Teaching is always fraught with disturbing images, endless fears and
boundless hope. You cannot teach without some sense of eternal faith
that humanity is worth something, that we are each of us capable of
infinite greatness, that we will accomplish much more than we ever
dreamed possible. You cannot teach, at least not effectively, without
this true and utterly sincere belief that the children you teach will
change the world in infinitely positive ways. You simply hope that the
future will bear out this truth in all its simplicity.
Which is why the bug was so very disturbing. A tiny image, seared
upon my brain forever. I do not know how it came to end its life in
our hallways, but I do know that its passing had such grave importance I
shudder even now to remember.
To help you see this image, I must place you within my school
setting. I teach inside a three-floor elementary school building,
with open doorways, a product of the open concept classroom of the 70s
and 80s. My classroom is on the second floor, and immediately across
the hall from my doorway are two restrooms. When my class takes a
restroom break, we line up along the wall between the doors to the
girls’ and the boys’ restrooms, girls on one side, boys on the other.
As the students exit the restroom, they line up on the opposite wall,
right outside my classroom’s doorway. These restrooms are used by
three second grade classes and three kindergarten classes, each class
made up of some 22-25 students. Therefore, on any given morning, a
full 150 tiny bodies may line up along those walls, waiting for their
opportunity to pee.
I suppose if you are a member of the 5-7 age set, the moments spent
waiting while 22 of your classmates attend to their bodily functions can
be extremely boring. It is hardly any wonder, therefore, that these
children seek ways of entertaining themselves. They know of course
that talking and running and generally acting like its recess time can
result in the swift fall of that consequence anvil teachers love to
spout about. Therefore, I suppose other opportunities must be sought,
opportunities that are less obvious and as such, undoubtedly of greater
value intrinsically.

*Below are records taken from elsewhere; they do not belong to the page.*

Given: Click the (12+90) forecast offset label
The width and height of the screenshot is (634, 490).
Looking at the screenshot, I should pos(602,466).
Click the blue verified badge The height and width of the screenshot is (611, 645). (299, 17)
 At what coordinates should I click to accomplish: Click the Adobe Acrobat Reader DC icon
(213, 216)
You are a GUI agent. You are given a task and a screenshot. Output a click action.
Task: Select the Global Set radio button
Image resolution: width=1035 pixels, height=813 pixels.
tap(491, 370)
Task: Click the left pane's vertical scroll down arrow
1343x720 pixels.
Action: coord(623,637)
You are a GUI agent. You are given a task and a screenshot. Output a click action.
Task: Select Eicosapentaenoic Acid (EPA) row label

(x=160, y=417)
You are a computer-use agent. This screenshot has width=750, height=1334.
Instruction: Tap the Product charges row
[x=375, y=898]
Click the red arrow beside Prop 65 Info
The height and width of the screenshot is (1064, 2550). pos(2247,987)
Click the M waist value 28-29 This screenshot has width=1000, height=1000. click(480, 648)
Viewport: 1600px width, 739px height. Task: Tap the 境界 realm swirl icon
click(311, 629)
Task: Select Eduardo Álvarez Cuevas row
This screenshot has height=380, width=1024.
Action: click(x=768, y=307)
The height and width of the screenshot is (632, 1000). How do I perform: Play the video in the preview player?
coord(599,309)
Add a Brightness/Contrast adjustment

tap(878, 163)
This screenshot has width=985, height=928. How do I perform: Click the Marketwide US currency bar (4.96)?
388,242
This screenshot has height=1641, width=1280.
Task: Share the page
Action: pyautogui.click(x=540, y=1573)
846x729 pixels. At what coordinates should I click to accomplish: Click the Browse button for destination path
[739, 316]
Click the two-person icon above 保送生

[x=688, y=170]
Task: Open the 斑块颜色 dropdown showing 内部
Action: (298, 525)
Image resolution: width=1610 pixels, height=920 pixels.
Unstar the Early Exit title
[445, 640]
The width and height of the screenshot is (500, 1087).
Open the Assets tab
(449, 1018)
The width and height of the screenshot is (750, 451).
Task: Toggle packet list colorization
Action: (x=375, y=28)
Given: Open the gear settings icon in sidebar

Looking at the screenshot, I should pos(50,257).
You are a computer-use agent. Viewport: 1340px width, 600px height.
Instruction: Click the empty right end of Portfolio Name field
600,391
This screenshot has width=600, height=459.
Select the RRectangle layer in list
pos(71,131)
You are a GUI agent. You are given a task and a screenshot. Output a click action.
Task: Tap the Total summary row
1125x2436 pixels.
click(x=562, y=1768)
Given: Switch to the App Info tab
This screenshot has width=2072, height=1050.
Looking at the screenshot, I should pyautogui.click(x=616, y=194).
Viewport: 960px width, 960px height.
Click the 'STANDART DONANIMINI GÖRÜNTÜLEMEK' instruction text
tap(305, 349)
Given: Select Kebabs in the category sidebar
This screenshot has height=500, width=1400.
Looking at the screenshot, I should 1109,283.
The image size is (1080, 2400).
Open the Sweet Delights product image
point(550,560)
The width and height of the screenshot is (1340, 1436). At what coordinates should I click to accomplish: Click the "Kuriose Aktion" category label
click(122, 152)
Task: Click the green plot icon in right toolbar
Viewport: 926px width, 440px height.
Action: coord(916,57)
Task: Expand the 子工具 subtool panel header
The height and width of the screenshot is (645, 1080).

After all, who can resist the danger of sneaking
some revelry in right under a watchful teacher’s evil eye?
Despite knowing this, I will never forget the moment a
child squealed “Ms. Culey!” and held out a tiny staple. Staples in
this hallway are a dime a dozen. The hallway is lined with bulletin
boards which we are required to keep filled with student work.
Sadly, bulletin boards do not belong on the walls of a hallway that is
frequently also lined with 5-7 year old bodies, bouncing up and down,
waiting for their moment in the restroom. During any given restroom
break, I will generally be offered anywhere from 1 to 6 items that have
fallen from a bulletin board due to excessive movement on the part of
my students. And of course, as these items fall, so too fall the
staples with which they were pinned to the bulletin board.
What made this staple so unusual was the tiny bug speared upon one
of its spikes, looking much like some form of terrible
scientific experiment, as if at any moment, the bug might begin to
squirm in its death throws while its fascinated audience watched in
glee.
I would like to believe that this staple simply fell to the floor at
exactly the right velocity and angle, allowing it to spear this tiny
bug in a moment of terrible timing and circumstance. Sadly, the staple
was found on the opposite side of the hallway from where the bulletin
boards were. In addition, the bug was so small that the spike of the
staple had managed to move completely through its body, so that the bug
appeared a permanent feature of the staple — or perhaps more
accurately, the staple appeared a permanent feature of the bug’s body,
with one side protruding from its belly, the other side from its back.
Perhaps the bug was already dead when a fascinated child decided to
spear it so deliberately? But even if this were true, would that
make this any better? Whether it represents a complete disregard for
the sanctity of life or simply that of death, he implications left me incredibly disturbed.